The curved mountaintops blanketed in milky green grass gave way to infinite blue sky. Cows grazed on land speckled with wind turbines. If it wasn’t for the unpaved roads and one-storey houses in pops of candyfloss pink and lime, I could easily have been in the Alps rather than Monteverde in northwestern Costa Rica.
It is a landscape far removed from the postcard pictures of beaches and rainforests for which the Central American nation is famous. And that’s just the way the locals, who have long been keen to keep the fertile region secret, like it — so much so that they’ve campaigned to stop developers paving the gravel roads leading here.
While access to the small community is steadily improving, reaching Costa Rica has never been easier. But despite the rattling drive, about 250,000 visitors still make their way to Monteverde every year, mostly to admire the cloud forest. I came for a lesser-known attraction: cheese. The town’s foundations are intertwined with curds and whey. It was a largely untouched patch of land until a group of American Quakers chanced upon it in 1950. The 11 families from Alabama sought refuge from conscription and, as Costa Rica had abolished its national army in 1948, it seemed the perfect escape.
“This town belongs to the Quaker families, they are the ones who named it,” said my guide, Rosie, as we wandered through the factory they established in 1953, looking into labs replete with pipettes and scales and peering through windows at the production lines where men in white suits hauled great slabs of cheese from vats.
Without any prior cheese-making experience, the families wrote to the US department of agriculture for guidelines. They arrived in the post and the rest is history: Monteverde Cheese Factory became the first place to pasteurise cheese in Costa Rica and is now the second biggest producer in the country.
The factory’s repertoire has swelled since the early days. I sampled a smooth manchego, a milky edam and a sharp cheddar, among others. But it&’s signature Monte Rico that is the queen cheese — a silky, mild, melt-in-the-mouth concoction, aged for just 10 days.
Monteverde cheeses appear in numerous guises on local tables: fried strips of Montino Semiduro top breakfast plates of gallo pinto — Costa Rica’s national dish of rice and beans; nuggets of queso turrialba are baked until gooey, inside flaky corn empanadas; and grated Monte Rico dusts tacos heavy with marinated pork.
A walk to the neighbouring town of Santa Elena, cone in hand, takes you past tiny galleries, shops selling handicrafts and coffee plantations. But the owner of local roastery and coffee house Beso Espresso told me the best beans came from the regions of Alajuela and Heredia, and that barista-style coffee was hard to come by.
Long a primary export, coffee propelled Costa Rica into one of the region&’s wealthiest countries. But before the beans were introduced, the republic was famous for another crop native to Latin America: cacao. And eastwards, beyond the sprawling cloud forests lies a region ripe for its production. La Fortuna, meaning “the Fortune”, is a cradle of fresh produce. “It has a very rich soil that&’s good for agriculture,” explained Erica, my guide on the Rainforest Chocolate Tour, as rain tapped the tin roof and dripped from the trees.

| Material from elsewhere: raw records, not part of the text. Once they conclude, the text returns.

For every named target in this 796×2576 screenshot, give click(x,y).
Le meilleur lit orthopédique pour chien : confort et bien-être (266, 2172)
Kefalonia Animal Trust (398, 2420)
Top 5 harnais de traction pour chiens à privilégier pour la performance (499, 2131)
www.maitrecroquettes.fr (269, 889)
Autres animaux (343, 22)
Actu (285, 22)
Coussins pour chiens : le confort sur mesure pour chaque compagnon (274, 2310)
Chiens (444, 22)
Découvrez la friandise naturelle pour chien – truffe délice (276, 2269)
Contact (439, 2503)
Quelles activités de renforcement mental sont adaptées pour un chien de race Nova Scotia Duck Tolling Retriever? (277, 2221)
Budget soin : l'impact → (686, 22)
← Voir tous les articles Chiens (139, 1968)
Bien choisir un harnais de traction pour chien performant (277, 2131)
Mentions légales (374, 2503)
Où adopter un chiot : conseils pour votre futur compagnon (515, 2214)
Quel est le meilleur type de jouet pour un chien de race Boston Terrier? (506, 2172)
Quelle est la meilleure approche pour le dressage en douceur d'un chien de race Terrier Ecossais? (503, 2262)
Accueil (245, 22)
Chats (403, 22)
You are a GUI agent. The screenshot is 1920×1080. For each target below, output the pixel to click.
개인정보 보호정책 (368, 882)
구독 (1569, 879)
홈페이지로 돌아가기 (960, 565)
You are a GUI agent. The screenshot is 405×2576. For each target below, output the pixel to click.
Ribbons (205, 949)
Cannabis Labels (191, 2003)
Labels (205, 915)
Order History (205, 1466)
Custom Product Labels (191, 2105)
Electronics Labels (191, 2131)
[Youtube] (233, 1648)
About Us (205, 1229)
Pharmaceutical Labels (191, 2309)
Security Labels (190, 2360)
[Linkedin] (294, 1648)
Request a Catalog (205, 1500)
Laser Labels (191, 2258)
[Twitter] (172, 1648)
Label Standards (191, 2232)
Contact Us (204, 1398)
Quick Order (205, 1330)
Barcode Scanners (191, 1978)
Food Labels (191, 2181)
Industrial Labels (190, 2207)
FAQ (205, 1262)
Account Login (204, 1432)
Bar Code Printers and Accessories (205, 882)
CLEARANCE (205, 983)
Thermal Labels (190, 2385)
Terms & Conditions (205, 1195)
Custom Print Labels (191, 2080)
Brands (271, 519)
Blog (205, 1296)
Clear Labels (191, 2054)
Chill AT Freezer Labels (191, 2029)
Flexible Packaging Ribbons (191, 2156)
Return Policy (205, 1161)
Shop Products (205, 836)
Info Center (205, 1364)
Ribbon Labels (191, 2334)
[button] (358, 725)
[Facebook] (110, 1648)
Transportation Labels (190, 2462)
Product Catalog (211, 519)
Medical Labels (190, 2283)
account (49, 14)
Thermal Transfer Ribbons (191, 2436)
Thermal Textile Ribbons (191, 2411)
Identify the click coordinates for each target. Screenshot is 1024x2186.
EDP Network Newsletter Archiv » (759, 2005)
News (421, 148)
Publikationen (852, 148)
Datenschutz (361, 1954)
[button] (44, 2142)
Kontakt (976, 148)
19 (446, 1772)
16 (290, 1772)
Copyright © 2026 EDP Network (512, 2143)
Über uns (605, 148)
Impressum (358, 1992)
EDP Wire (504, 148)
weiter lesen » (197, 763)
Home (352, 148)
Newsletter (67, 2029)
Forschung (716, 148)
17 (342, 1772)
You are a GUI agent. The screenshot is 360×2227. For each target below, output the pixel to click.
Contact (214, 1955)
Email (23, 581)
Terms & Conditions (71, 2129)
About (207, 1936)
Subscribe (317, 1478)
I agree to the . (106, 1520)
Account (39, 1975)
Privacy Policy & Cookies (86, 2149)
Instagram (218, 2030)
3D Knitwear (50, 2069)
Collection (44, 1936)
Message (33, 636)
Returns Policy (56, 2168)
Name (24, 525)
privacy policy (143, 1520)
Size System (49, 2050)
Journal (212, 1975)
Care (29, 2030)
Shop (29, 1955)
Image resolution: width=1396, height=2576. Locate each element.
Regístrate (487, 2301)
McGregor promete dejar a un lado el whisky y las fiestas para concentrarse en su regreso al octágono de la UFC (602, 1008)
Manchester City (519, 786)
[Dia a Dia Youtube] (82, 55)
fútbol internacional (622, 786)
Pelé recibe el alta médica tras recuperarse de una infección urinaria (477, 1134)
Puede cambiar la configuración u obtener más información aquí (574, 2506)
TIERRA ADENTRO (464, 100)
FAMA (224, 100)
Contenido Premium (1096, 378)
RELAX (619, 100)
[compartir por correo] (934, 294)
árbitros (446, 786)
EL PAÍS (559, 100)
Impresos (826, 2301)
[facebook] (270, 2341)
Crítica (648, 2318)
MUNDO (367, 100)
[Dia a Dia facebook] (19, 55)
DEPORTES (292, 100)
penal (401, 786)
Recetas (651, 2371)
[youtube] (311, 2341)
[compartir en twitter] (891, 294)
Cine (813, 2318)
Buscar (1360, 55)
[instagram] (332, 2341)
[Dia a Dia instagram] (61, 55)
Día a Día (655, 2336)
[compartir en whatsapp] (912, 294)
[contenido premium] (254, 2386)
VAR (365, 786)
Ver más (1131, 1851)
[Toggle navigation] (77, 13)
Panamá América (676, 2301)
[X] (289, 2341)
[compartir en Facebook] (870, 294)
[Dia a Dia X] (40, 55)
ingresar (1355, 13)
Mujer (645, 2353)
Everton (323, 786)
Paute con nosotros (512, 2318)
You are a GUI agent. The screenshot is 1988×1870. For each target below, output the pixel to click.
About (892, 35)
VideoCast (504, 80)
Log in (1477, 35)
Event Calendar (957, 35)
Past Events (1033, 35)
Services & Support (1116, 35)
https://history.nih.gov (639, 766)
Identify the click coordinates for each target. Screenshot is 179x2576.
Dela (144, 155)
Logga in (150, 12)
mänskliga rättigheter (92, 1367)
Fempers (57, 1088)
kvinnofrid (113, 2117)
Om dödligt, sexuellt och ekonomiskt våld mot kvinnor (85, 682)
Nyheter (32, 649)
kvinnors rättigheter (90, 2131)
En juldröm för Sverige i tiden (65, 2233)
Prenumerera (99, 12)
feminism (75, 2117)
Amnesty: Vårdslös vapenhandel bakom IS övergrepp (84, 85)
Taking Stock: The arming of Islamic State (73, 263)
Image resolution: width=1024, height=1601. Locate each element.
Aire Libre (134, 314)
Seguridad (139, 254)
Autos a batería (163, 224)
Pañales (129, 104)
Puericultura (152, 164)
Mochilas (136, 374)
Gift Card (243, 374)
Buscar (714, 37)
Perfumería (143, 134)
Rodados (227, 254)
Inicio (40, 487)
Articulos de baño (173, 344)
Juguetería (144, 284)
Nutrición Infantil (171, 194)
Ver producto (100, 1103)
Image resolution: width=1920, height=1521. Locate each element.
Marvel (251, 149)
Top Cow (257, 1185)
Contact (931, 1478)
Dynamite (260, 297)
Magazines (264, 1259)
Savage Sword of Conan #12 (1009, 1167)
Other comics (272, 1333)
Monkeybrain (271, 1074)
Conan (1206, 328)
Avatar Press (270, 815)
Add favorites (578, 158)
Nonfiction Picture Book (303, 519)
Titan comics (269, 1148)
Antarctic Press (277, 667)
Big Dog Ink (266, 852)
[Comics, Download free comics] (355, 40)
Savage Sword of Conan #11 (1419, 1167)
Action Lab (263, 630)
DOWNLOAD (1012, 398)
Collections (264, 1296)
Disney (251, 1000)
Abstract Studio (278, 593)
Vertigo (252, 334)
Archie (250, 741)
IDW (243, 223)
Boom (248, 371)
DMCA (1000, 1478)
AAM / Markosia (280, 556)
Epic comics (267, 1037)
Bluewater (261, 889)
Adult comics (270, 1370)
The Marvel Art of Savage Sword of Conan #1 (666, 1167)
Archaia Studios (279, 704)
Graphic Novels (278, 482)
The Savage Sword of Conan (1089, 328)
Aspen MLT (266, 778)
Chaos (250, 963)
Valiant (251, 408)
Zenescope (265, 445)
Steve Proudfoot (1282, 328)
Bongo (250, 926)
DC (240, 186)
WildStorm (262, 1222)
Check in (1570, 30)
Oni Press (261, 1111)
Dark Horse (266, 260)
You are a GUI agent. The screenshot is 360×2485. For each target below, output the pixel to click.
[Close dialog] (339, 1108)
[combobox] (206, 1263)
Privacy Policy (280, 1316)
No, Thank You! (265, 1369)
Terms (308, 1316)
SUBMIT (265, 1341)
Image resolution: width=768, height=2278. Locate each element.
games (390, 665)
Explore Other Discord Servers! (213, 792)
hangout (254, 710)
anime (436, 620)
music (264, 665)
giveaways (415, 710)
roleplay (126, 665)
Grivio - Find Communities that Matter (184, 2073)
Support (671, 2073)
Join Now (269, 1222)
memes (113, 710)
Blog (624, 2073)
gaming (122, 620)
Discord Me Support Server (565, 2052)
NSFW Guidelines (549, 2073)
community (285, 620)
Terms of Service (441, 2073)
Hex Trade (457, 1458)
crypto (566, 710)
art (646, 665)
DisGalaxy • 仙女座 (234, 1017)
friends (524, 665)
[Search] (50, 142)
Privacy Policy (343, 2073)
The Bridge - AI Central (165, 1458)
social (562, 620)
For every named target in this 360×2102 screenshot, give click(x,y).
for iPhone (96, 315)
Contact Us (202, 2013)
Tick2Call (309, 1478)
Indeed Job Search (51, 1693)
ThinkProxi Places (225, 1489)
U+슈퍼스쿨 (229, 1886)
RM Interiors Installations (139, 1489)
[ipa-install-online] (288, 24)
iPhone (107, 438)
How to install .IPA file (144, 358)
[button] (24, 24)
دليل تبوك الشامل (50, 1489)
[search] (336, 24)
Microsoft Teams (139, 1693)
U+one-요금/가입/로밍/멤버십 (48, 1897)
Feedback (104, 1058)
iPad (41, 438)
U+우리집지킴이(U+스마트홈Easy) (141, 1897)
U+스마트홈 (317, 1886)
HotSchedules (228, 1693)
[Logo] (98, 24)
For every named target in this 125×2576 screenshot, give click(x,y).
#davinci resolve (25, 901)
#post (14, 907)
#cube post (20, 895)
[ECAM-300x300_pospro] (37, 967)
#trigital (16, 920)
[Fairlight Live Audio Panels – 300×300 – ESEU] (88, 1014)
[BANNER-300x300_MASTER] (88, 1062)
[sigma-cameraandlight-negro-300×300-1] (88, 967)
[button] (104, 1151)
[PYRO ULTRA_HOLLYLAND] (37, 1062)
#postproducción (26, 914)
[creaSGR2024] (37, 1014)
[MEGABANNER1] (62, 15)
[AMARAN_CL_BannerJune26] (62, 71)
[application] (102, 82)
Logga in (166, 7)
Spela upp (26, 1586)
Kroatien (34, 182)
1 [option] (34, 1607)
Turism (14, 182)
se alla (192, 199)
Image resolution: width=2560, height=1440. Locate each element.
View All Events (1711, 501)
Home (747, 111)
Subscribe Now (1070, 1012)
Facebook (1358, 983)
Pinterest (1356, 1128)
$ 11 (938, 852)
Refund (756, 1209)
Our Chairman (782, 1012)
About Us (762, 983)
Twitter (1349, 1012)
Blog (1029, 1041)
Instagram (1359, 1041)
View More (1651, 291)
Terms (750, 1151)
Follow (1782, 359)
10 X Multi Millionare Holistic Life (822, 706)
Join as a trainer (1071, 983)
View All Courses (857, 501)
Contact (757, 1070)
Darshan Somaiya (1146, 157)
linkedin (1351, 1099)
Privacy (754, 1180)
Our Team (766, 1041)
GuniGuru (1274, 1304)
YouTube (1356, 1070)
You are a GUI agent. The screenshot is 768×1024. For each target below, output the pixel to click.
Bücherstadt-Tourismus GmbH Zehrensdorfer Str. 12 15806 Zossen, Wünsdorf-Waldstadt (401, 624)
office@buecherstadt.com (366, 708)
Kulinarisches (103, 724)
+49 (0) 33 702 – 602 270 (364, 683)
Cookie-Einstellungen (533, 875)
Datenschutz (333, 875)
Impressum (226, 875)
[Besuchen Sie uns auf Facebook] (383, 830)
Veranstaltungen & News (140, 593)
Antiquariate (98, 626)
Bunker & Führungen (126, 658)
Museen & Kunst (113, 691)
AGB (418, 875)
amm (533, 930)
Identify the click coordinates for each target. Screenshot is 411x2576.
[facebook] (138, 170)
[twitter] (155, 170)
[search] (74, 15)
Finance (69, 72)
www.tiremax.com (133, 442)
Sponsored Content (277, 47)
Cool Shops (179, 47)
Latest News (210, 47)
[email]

At the foothills of the town’s number one calling card — the mighty Arenal Volcano — I marvelled at the pendulous baubles of cacao. The traffic light-shaded pods command a lot of local significance. In 1709, the seeds became Costa Rica&’s first official currency. And it was here in Mesoamerica that the bean, rather than the flesh, was first used.
“It was considered the food of the gods,” Erica said, leading the way through thick rainforest, over muddy earth and past tree trunks wrapped in vines to see the fruit, the path lined with clusters of pepper and bunches of pink bananas. Cacao was first used as a bitter drink in the early 1500s, she explained. The toasted, ground beans would be mixed with vanilla (for aroma), chilli (to heighten flavour), maize (for thickness) and water, to be savoured by the elite, often during religious rituals.
Today there are few cacao plantations in Costa Rica, after a fungus blighted crops in the ’70s. But thanks to the recent introduction of disease-resistant strains, cacao farms are starting to spring up across the country once again, namely in the form of small, artisanal and organic operations that focus on high-quality cacao confections sold locally. Most Ticos, Erica explained, still consumed chocolate in its liquid form with an afternoon snack of tortillas or tamales.
In La Fortuna, Erica walked me through the bean-to-bar process, each stage accompanied by a distinct scent: the surprisingly fruity aroma of the raw beans, the acidic whiff of them fermenting and the rich, smoky scent when roasting. But ultimately I was holding out for the same final stage: tasting the melted product. Armed with teaspoons, I could drink as much as I wanted — the thick molten liquid coating my tongue, accompanied by sweet hits of orange essence, vanilla, sea salt, almonds, hibiscus.
Although I had sampled more than my fill, I daydreamed about what it must be like to live in a land where cacao grows on trees. Erica offered a solution, “We’re looking for new Oompa-Loompas.”